Data provided:
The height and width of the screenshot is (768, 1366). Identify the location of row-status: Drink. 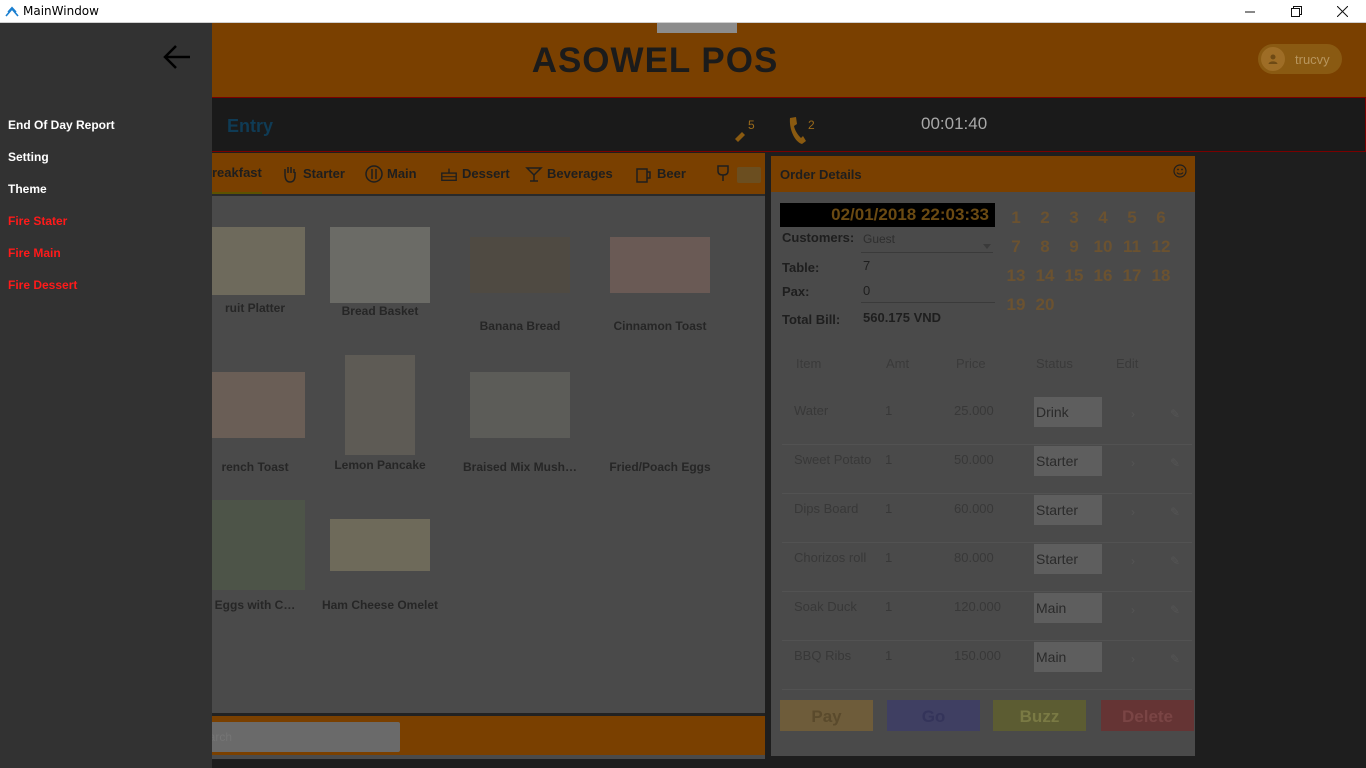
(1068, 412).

==

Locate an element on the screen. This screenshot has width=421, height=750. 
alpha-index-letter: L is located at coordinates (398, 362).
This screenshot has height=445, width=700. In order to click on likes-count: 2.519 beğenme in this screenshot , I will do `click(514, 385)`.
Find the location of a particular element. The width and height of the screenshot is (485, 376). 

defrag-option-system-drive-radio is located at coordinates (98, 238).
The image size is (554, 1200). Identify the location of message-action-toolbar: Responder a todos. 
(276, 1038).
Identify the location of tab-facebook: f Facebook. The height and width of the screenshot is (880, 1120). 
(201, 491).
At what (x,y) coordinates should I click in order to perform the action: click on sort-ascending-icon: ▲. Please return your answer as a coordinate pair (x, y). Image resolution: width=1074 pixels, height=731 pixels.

Exercise aim: Copy out the data word for word, starting with the line that contains "Find the location" and ending with the line that contains "At what (x,y)", both of those lines included.

Solution to this task:
Find the location of a particular element. The width and height of the screenshot is (485, 376). 

defrag-option-system-drive-radio is located at coordinates (98, 238).
The image size is (554, 1200). Identify the location of message-action-toolbar: Responder a todos. 
(276, 1038).
Identify the location of tab-facebook: f Facebook. The height and width of the screenshot is (880, 1120). 
(201, 491).
At what (x,y) coordinates should I click in order to perform the action: click on sort-ascending-icon: ▲. Please return your answer as a coordinate pair (x, y). Image resolution: width=1074 pixels, height=731 pixels.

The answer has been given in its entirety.